Pine dominated Maine's timber industry, and the swift spring streams were used to float trees to the coast. There, they could be shipped whole, or sawn into timber or smaller pieces at the increasing number of sawmills before being shipped coastwise, or the wood could be used in Maine's growing shipbuilding industry.
6. Moses Greenleaf wrote in A Survey of Maine, 1829, that the agricultural products were: "corn, wheat, oats, barley, rye, peas and beans, -------, flax, hops." What product did I leave out, that Maine has been known for, even before Irish immigrants arrived?

Answer: potatoes

Maine's cold winters and short summers made agriculture difficult, but many items could be adapted to the climate. The potato was one, and when railroads increased in the 1840s, making shipping to the more southern states easier, agricultural production increased too. Maine continued to increase as a potato-producing center into the mid-20th Century, when Idaho and other areas superceded it.
7. When the Civil War approached, Maine's French-Canadians connected the state politically and socially to the French settlers of Louisiana, so Maine had the most Copperheads (southern sympathizers) of any northern state.

Answer: False

On the contrary, Maine leaned strongly toward the union and sent a higher percentage of its young men off to war than any other federal state. Being an offspring of Massachusetts and full of small farmers who sympathized with free-soil politics similar to those in Wisconsin or Minnesota, Maine was a natural fit with the Republican party.
8. Which politician from the Civil War era was either born in or lived in Maine?

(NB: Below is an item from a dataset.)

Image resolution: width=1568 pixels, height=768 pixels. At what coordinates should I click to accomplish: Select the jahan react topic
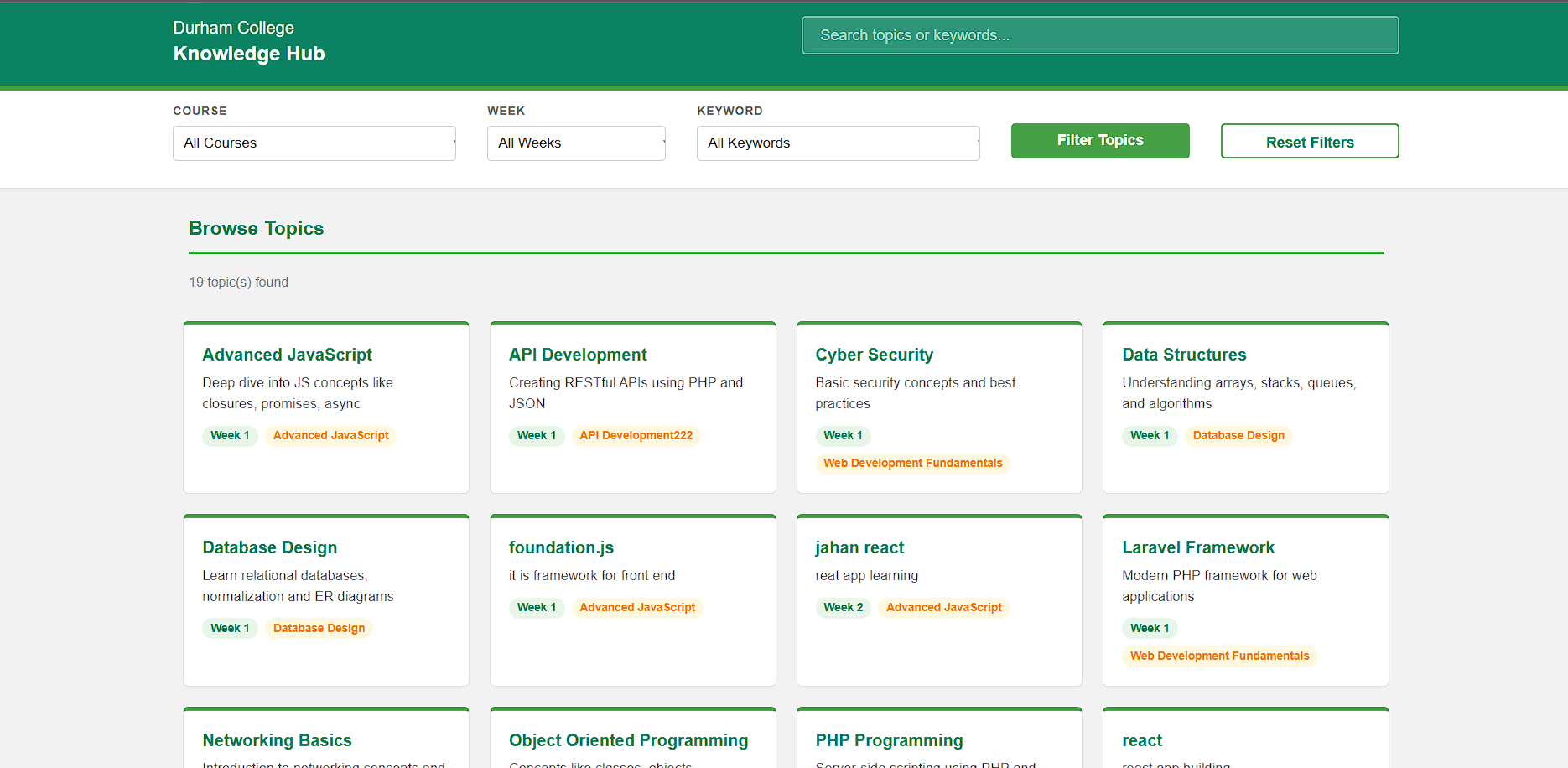[859, 547]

Answer: US Vice President Hannibal Hamlin

Lawyer, career politician, and veteran of the Aroostook War, Hamlin had long been anti-slavery and switched from the Democrat to the new Republican party in 1856. He was chosen to balance the Lincoln ticket geographically and to encourage Democrats to follow his example. Patriotic and bored, he joined the Maine State Guard, Co. A, while still vice president and served some time as a cook at Fort McClary, Kittery Point, Maine.

He was replaced for Lincoln's second term with Vice President Andrew Johnson, as part of an attempt to better balance the party with a southerner, and missed an opportunity to become president upon Lincoln's death.
9. Portland cement hardens underwater, unlike other cements. It was developed in Portland, Maine in the early 19th century and produced elsewhere under license from the original patent.

Answer: False

There is a Portland, Maine, and a Portland cement, but the two have no connection. The cement was named because it looked like Portland stone from the Isle of Portland, Dorset, England. Portland, Oregon was named after the Maine city, though. The Maine city's seal is a phoenix, to show it rising from the flames of four big fires to become Maine's largest city.
10. The Battle of Portland Harbor was one of the most northern Civil War battles. June 26-27, 1863, Confederate raiders clashed with US soldiers garrisoned at Fort Preble plus 100 citizen volunteers and commandeered ships, in a war that echoed Maine's Aroostook War a generation earlier. How many men in total were killed?

Answer: 0

The raiders were captured and had to be sent to Fort Warren in Boston Harbor for their own safety. Though neither this raid or the Aroostook War had casualties, Mainers have hardly lacked bravery when they've been where the fighting was. Joshua Chamberlain, who coincidentally died in Portland, Maine in 1914, led the 20th Maine Volunteer Infantry at Gettysburg less than a week later in a dramatic and famous bayonet charge at Little Round Top. The 1st Maine Heavy Artillery suffered more casualties in an 1864 charge at Petersburg than any other US regiment during the war.